----- 本文抜粋 -----

以下、ご登壇された方々の講演やパネルディスカッションを聞いた上での感想や、講演後に考えたことを、浅慮な私ではございますが書かせていただきます。
“ニーズ”を測れていなかった。 ――秋野 公造様のご講演
在宅就労移行支援事業に関する直近の状況や、障がい者の縫製による事業例についてのご講演でした。「在宅」での就労移行支援事業が平成24年度に一時消えていた、というのは衝撃的なお話でした。
障がい者を雇用する事業者目線でニーズを測ってしまったために、当の支援利用者のニーズを測れておらず、結果として一時消滅に至ったというのも、ひどい話だと感じます。秋野様、および田中様のご尽力、ご苦労は相当なものであったのだろうと思います。
秋野 公造 氏(シンポジウムの動画より)
平成30年度には「雇用先への定着」に重点を置いた定着支援事業も始められる予定とのことで、そのような事業もこれから必要になるというのは私も納得する内容でした。
一方で、そもそもこの制度が知られていないという制度周知を課題に挙げておられましたが、その方策はあまり語られていませんでした。そのこと自体が制度周知や世論形成の難しさを示す、ということなのかもしれませんが、こちらの問題についてより具体的な踏み込みが欲しいと感じました。
障がい者による縫製された服もお持ちになり、拝見いたしました。「障がい者だからこそ、健常者では見つけられない価値がある」というお言葉が大変印象に残りました。おっしゃる通りだと思います。
在宅支援は『導入しなければならない』ソリューションになった。 ――田中 良明様のご講演
在宅就労移行支援事業による雇用の利点や、現状についての具体的な内容のご講演でした。「在宅就労はバーチャルな企業誘致であり、3~5年で形成されてくるのでは」というお話が非常に印象的でした。
私も前職で在宅での勤務を希望してSEとして入社し、(ごく一部だけ)その内容は叶っていましたが、オフィスを必要としない勤務形態はこれからも、できるだけ早く日本社会に拡がってほしいと切に願うところです。
田中 良明 氏(シンポジウムの動画より)
また、「東日本大震災を契機に、在宅支援は『導入しなければならない』ソリューションになった」というお話も、興味深いものでした。一方で、この認識を持っている法人というのは日本にどれだけいるのかという課題も感じました。
「在宅就労に関するシステム導入に利点がある」という、経営上の合理的な考え方でもまだ浸透しているとは言い難い状況で、「導入しなければならない」=「経営上損失を被るリスクを容認した上で導入すべき」と考えられる経営者が日本にどれだけいるでしょうか。まだまだ、在宅就労に携わる方々と、経済界や経営者とのギャップが埋まっていないのではないか、と感じました。

----- 提供資料 -----

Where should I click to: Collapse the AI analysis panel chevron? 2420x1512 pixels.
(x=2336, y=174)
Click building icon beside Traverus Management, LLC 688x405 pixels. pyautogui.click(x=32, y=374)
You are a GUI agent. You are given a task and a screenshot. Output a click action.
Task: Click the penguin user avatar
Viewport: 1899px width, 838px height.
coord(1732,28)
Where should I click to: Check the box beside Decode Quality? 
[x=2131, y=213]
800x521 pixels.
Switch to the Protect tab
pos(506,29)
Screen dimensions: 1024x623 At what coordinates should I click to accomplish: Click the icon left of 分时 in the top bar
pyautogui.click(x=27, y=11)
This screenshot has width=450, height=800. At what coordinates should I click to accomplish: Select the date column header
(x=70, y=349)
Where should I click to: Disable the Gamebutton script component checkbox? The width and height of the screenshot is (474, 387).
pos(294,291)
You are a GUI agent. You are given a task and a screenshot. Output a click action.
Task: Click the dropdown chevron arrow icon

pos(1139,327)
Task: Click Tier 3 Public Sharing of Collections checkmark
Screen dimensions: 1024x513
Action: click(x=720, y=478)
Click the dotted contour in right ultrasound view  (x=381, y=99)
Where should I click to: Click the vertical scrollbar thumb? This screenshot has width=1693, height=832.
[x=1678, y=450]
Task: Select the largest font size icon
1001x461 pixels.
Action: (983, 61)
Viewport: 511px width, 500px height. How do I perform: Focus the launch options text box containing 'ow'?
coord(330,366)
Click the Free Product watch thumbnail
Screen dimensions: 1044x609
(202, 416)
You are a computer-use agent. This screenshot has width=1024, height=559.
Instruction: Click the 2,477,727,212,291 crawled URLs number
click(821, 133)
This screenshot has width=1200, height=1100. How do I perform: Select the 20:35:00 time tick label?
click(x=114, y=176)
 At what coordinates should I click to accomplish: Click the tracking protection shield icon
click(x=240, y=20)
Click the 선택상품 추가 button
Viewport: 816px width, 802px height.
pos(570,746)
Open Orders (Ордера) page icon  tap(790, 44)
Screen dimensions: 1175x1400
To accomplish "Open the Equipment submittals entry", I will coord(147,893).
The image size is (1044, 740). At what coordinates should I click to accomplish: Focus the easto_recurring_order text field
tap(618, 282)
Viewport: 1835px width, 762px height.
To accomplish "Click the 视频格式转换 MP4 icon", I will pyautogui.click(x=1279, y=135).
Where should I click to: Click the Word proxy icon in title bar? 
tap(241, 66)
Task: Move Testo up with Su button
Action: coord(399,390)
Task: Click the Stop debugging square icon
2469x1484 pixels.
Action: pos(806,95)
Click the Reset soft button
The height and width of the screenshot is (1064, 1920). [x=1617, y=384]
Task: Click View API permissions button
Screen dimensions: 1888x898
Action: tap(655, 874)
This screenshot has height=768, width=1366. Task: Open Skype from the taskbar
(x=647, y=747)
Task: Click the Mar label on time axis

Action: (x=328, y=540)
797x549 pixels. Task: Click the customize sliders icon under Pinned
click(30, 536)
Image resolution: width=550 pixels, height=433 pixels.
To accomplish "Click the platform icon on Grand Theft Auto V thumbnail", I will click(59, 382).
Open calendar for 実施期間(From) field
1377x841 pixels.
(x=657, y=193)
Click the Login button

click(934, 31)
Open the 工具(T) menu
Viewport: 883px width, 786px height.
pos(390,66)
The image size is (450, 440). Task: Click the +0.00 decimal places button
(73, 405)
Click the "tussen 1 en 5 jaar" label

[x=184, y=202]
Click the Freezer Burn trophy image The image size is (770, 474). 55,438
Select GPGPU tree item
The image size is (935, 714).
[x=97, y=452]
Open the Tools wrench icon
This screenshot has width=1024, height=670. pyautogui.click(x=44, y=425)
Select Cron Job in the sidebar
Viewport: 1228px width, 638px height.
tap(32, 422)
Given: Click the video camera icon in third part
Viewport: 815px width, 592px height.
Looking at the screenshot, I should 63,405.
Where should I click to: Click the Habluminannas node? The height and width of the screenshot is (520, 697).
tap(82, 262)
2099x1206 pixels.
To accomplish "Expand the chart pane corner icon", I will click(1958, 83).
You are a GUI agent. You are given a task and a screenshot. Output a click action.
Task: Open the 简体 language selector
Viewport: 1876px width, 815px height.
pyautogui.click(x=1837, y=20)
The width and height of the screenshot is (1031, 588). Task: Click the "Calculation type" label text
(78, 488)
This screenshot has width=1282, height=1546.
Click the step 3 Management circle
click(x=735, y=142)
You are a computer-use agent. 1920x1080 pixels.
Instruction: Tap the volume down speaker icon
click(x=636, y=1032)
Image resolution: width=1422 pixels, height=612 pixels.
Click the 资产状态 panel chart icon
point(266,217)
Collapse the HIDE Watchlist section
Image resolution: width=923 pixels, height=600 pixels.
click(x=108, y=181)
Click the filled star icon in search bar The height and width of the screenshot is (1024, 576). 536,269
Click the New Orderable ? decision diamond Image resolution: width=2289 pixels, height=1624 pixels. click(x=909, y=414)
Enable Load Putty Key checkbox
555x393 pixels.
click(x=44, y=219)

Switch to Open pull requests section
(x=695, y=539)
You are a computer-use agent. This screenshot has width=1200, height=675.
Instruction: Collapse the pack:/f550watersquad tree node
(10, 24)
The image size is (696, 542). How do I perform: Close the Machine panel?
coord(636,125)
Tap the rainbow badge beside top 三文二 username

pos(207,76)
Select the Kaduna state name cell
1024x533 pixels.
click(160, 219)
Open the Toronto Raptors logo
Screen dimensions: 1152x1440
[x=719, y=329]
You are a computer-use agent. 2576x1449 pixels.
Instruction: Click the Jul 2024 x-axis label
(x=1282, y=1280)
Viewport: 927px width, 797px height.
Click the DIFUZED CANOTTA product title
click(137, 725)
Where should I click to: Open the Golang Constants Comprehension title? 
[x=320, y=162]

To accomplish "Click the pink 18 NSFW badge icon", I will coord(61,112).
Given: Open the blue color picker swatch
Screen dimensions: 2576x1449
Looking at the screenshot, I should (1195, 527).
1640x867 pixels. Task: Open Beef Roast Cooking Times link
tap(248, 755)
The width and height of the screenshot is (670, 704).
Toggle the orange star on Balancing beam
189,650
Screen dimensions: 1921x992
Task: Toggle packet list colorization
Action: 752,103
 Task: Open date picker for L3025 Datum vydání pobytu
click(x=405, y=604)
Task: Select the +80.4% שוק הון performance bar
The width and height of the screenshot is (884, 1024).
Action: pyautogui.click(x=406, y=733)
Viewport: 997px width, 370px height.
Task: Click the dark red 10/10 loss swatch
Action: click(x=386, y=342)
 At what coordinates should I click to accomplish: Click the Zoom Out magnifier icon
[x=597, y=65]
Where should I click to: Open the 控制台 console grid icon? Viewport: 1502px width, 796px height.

-----

§ 課題内容 A
本文抜粋に基づき、次の問いに答えてください。
(i) 「在宅」での就労移行支援事業が一時消えていたのは何年度ですか。
(ii) 「雇用先への定着」に重点を置いた定着支援事業は、何年度に始められる予定とされていますか。
(iii) 田中様は、在宅就労は何年で形成されてくるのではと話されましたか。
§ 課題内容 B
次の各記述が本文抜粋の内容と一致するかを「はい」または「いいえ」で答え、判断の根拠となる本文の語句をそのまま引用してください。
(i) 秋野様は、制度周知の方策について詳しく語られた。
(ii) 筆者は前職でSEとして入社した。
(iii) 田中様は、東日本大震災を契機に在宅支援が導入必須のソリューションになったと話された。
§ 課題内容 C
本文抜粋の「以下、ご登壇された方々の講演」から「ほしいと切に願うところです。」までのすべてを、「在宅就労移行支援事業」を「在宅就労支援事業」に置き換えて更新し、示してください。
データを参照する必要はありません。

§ 解答全文 A
(i) 平成24年度
(ii) 平成30年度
(iii) 3~5年

§ 解答全文 B
(i) いいえ。「その方策はあまり語られていませんでした」
(ii) はい。「在宅での勤務を希望してSEとして入社し」
(iii) はい。「東日本大震災を契機に、在宅支援は『導入しなければならない』ソリューションになった」

§ 解答全文 C
以下、ご登壇された方々の講演やパネルディスカッションを聞いた上での感想や、講演後に考えたことを、浅慮な私ではございますが書かせていただきます。
“ニーズ”を測れていなかった。 ――秋野 公造様のご講演
在宅就労支援事業に関する直近の状況や、障がい者の縫製による事業例についてのご講演でした。「在宅」での就労移行支援事業が平成24年度に一時消えていた、というのは衝撃的なお話でした。
障がい者を雇用する事業者目線でニーズを測ってしまったために、当の支援利用者のニーズを測れておらず、結果として一時消滅に至ったというのも、ひどい話だと感じます。秋野様、および田中様のご尽力、ご苦労は相当なものであったのだろうと思います。
秋野 公造 氏(シンポジウムの動画より)
平成30年度には「雇用先への定着」に重点を置いた定着支援事業も始められる予定とのことで、そのような事業もこれから必要になるというのは私も納得する内容でした。
一方で、そもそもこの制度が知られていないという制度周知を課題に挙げておられましたが、その方策はあまり語られていませんでした。そのこと自体が制度周知や世論形成の難しさを示す、ということなのかもしれませんが、こちらの問題についてより具体的な踏み込みが欲しいと感じました。
障がい者による縫製された服もお持ちになり、拝見いたしました。「障がい者だからこそ、健常者では見つけられない価値がある」というお言葉が大変印象に残りました。おっしゃる通りだと思います。
在宅支援は『導入しなければならない』ソリューションになった。 ――田中 良明様のご講演
在宅就労支援事業による雇用の利点や、現状についての具体的な内容のご講演でした。「在宅就労はバーチャルな企業誘致であり、3~5年で形成されてくるのでは」というお話が非常に印象的でした。
私も前職で在宅での勤務を希望してSEとして入社し、(ごく一部だけ)その内容は叶っていましたが、オフィスを必要としない勤務形態はこれからも、できるだけ早く日本社会に拡がってほしいと切に願うところです。